The other day I was talking to someone who found me via Twitter, he wanted to add me to Skype – and I said, why not? So I gave him my username to Skype.
So we started to chat a bit, about our blogs and just showed each other our blogs. He had a quite nice blog internet marketing blog, definitely one I wanted to check.
We continued to chat and it went like that for some time (20 minutes or so.)
Then he showed me a product he had made. It was a Twitter product, literally a product that could give you more followers on Twitter. I thought this might be something that I wasn’t interested in but he kept talking about it. I asked him if he could explain, in a few words, how this tool could give me more followers.
He said: “The tool searches the Twitter timeline and follows a lot of tweeps that write about the keyword you choose.”
Then I responded: “Hmm, okay.. But what about all the spammers?”
He said: “We have a filter that sorts, and should filter all the spammers away.”
I responded “How is that done? How can I be sure that I won’t start following a spam account?”.
He said: “I don’t know. I’m not the coder.”
Damn. Isn’t it his product? He should know how it sorts the spammers away.
He could have responded in another way… telling that he didn’t know, but that he had tried it himself and it definitely works.
I think it’s ridiculous that you are trying to sell something, but literally you don’t treat your customers in the nicest way you could. Plus, just asking for a Skype username, chat a bit, then start selling?
Build Relationships & Trust
This is a thing you always should do. Build a relationship. It is really important to build a solid relationship and that can’t be done in 20 minutes. If you have a solid relationship the, other person wants to listen to what you have to say and trusts you.

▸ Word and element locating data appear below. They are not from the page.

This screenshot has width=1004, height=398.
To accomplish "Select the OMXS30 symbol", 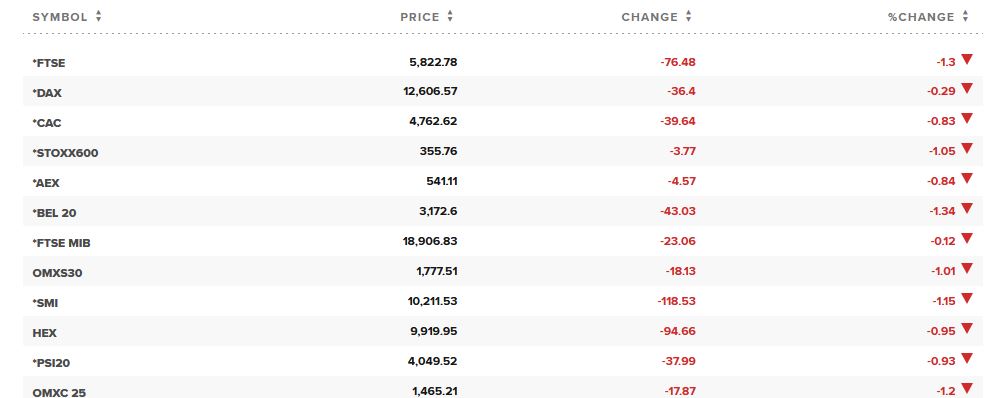I will coord(57,273).
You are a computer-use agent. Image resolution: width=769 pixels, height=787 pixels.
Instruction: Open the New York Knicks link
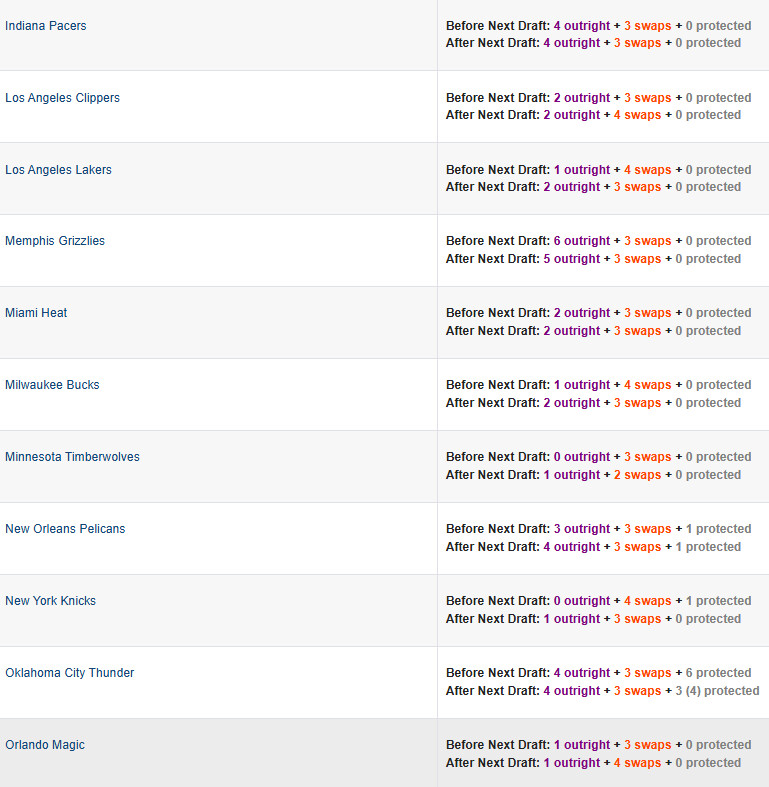[50, 601]
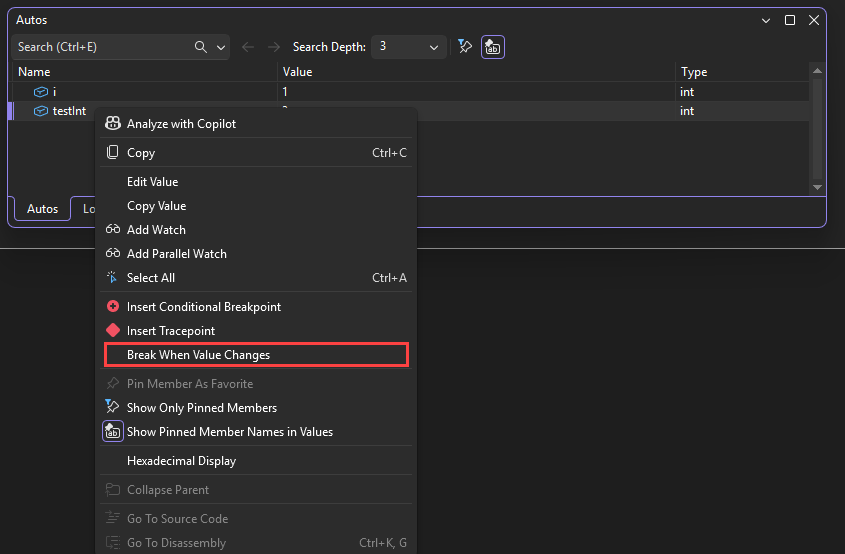845x554 pixels.
Task: Click the scrollbar down arrow in Autos
Action: pyautogui.click(x=818, y=187)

Trust is important when selling something. If the potential customer doesn’t trust you, you will never make the sale.
When you have chatted and interacted a few more times, the person trusts you and if the product you have got is interesting the person might want to buy.
Don’t persuade too much. Don’t force the potential customer to buy. Tell him about this cool product you’ve got and that you think it’ll be a great thing for him to explore – maybe give him a free chapter if it’s an info-product.
Just treat potential customers as if they were customers.